Tesla Stock Drops Again as Issues Start to Pile Up

Tesla Stock Drops Again as Issues Start to Pile Up

Tesla shares are down again, adding to Friday's steep loss, as investors assess the impact of another tweet from CEO Elon Musk and consider concerns that might damage the electric vehicle company's profitability in 2022.

Musk stated on Sunday that Tesla (TSLA) and his privately owned space firm SpaceX were experiencing "strong recent inflation pressure in raw materials and logistics," adding in a second tweet, "and we are not alone."

Nobody should be surprised by news of raw material inflation. For example, the price of a basket of metals used in the manufacture of EV batteries, including cobalt and nickel, is nearly 70% higher year to date. These pricing are accessible to everyone who looks.

Nonetheless, Musk's statement is causing investors to consider the implications on 2022 profit margins. Tesla's shares fell 1.1 percent in premarket trade Monday, while S&P 500 futures increased by 0.3 percent. Given that Dow Jones Industrial Average futures were down 0.1 percent and Nasdaq Composite futures were down 0.3 percent, the Tesla stock movement is unsurprising.
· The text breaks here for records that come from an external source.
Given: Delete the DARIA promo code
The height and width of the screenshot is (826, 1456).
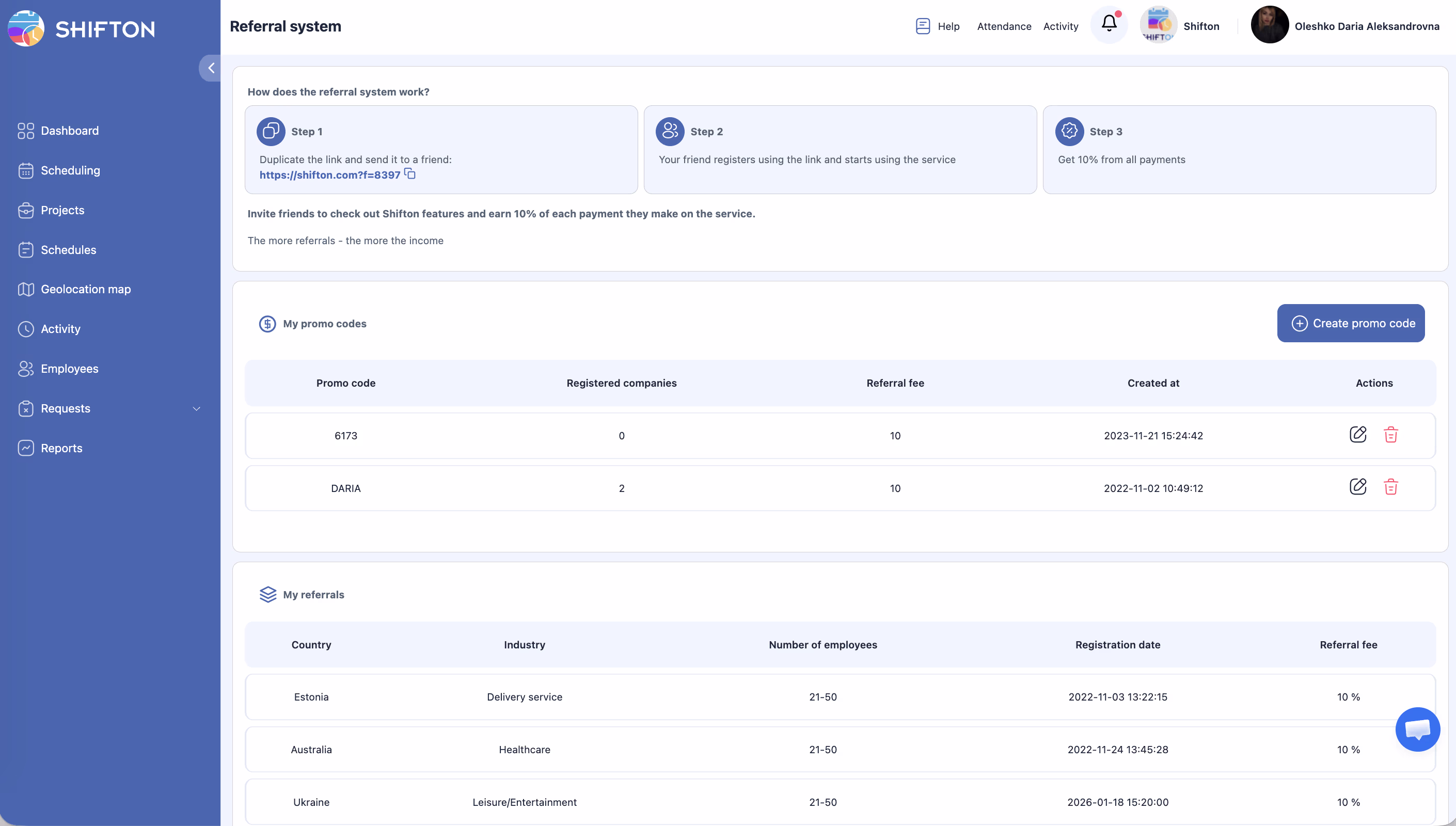Looking at the screenshot, I should (x=1390, y=487).
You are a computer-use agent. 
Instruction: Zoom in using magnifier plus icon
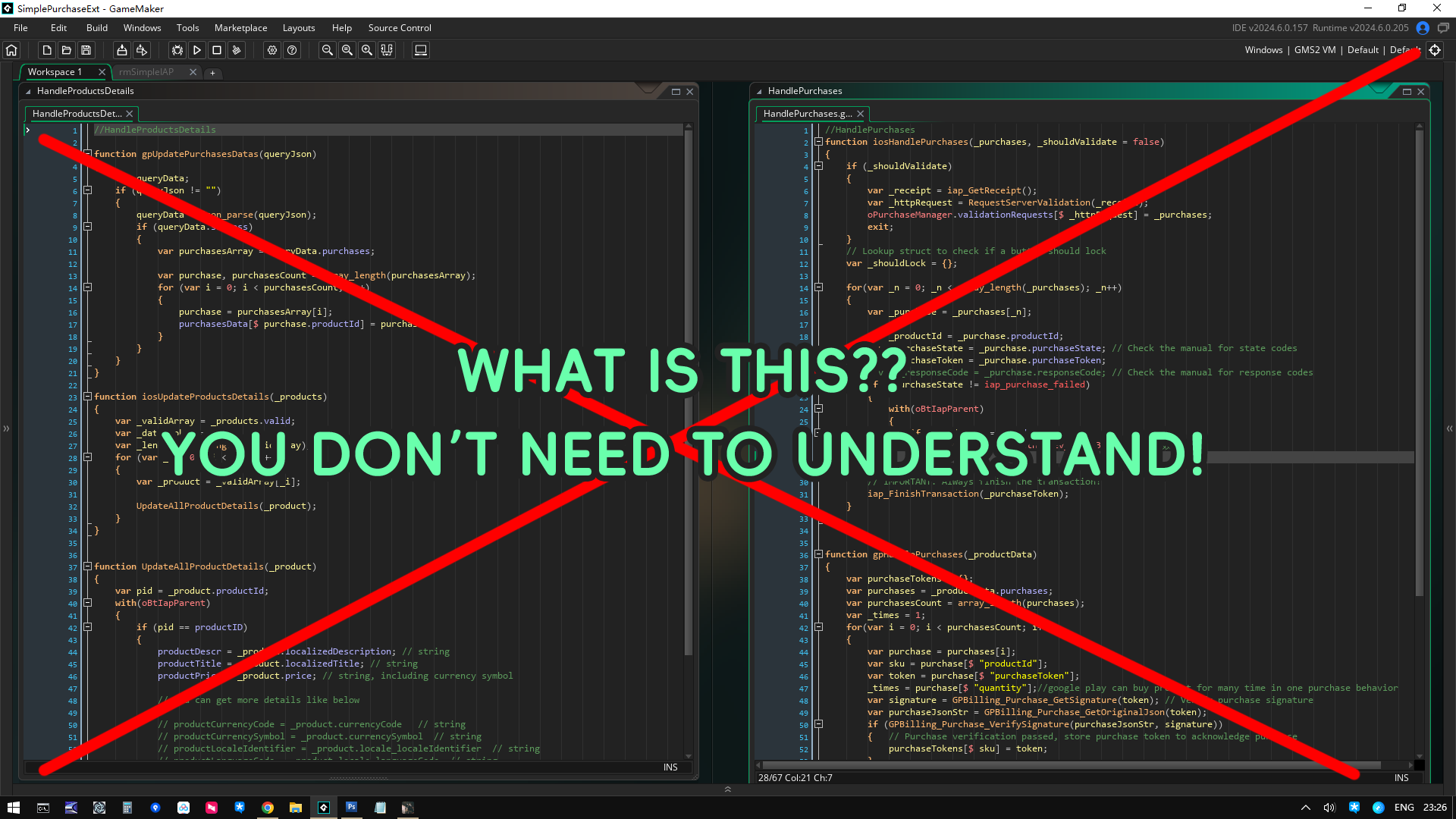[367, 50]
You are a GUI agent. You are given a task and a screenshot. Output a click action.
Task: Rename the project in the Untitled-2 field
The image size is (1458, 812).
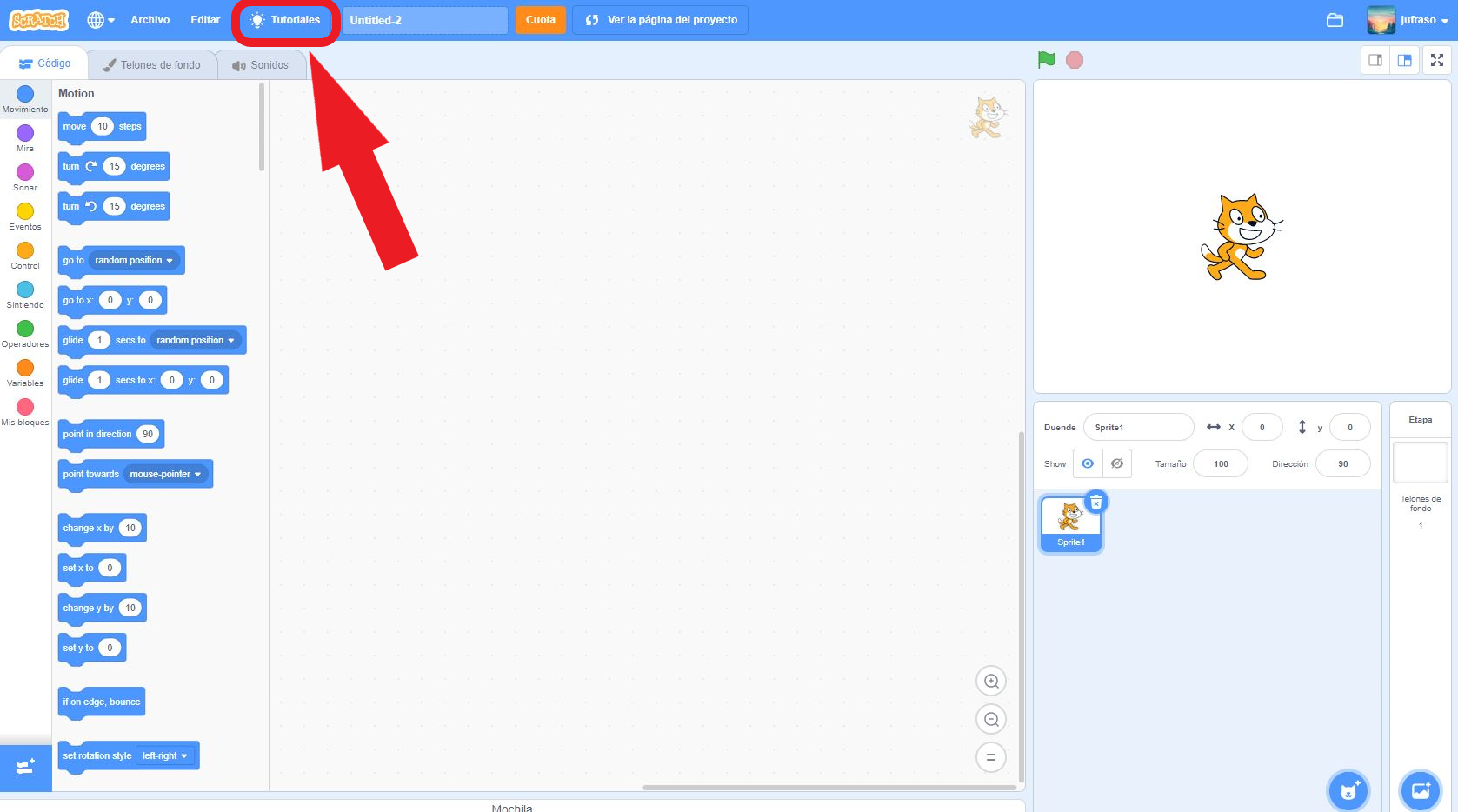pos(424,19)
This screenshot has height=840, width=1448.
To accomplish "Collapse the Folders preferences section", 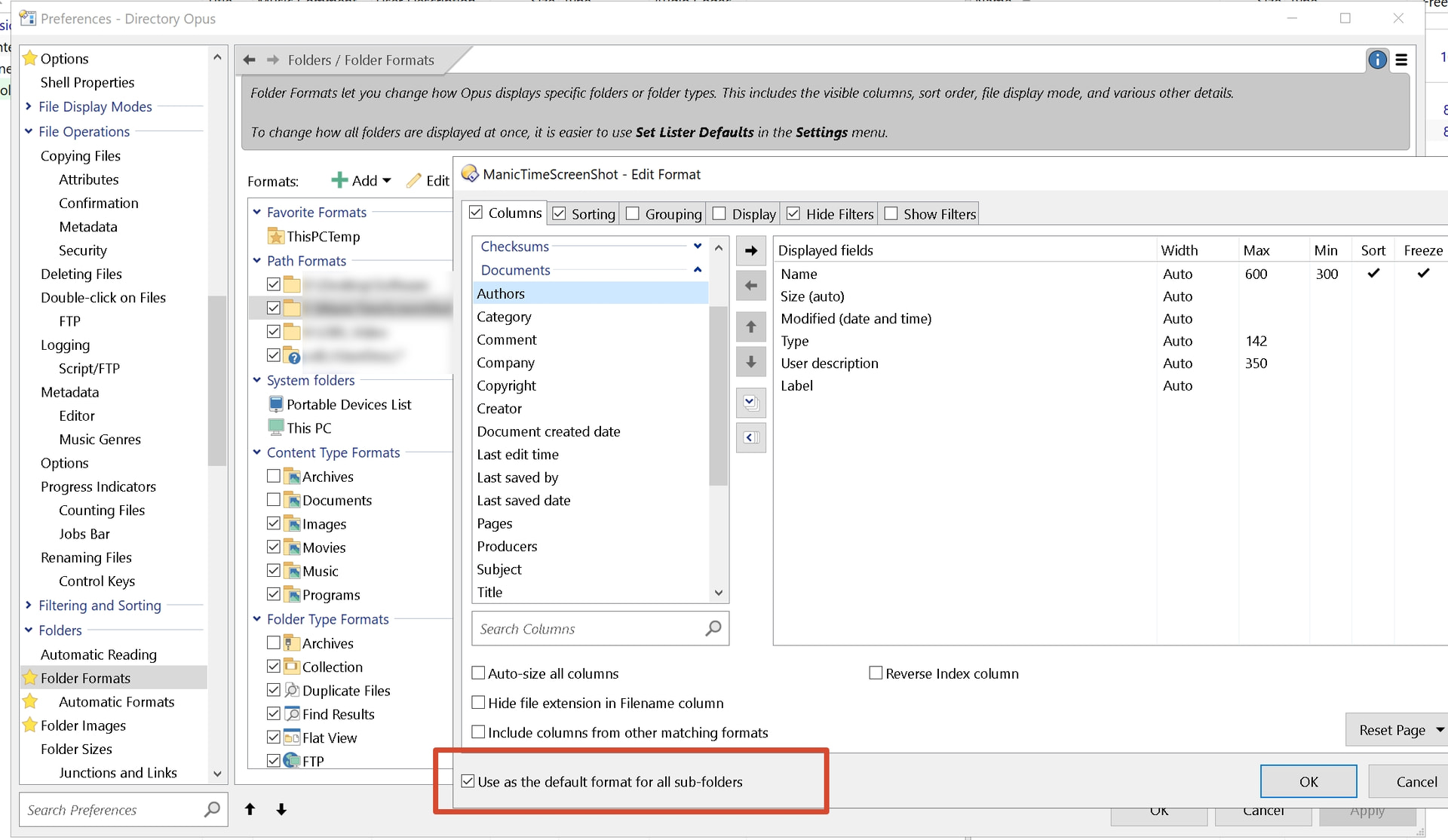I will coord(29,630).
Tesla shares, on the other hand, plummeted more than 5% on Friday, completing the week down 5.1 percent. This decline follows rumors that Tesla is having difficulty scaling up manufacturing of its new 4680 battery cells, which have a diameter of 46 millimeters and a length of 80 millimeters and will replace cells with a width of 21 millimeters and a length of 70 millimeters.

It estimates that by increasing the size of the cells, it will be able to lower battery prices by up to 20%.

Tesla did not reply to a request for comment on the batteries or on the impact of inflation on its 2022 financial results.

While batteries and inflation are likely the primary concerns of investors, the performance of rival electric vehicle firms may also be dragging on the shares. The NIO (NIO) stock fell over 14% last week as concerns about the probable delisting of Chinese firms in the United States resurfaced.

The Securities and Exchange Commission revealed that five Chinese businesses listed in the United States did not adhere to US auditing requirements. None of them were EV companies, but Chinese EV stocks listed in the United States dropped off anyway.

Tesla shares were down almost 25% year to date heading into Monday trade. Shares were trading roughly 36% lower than their November 52-week high of almost $1,243.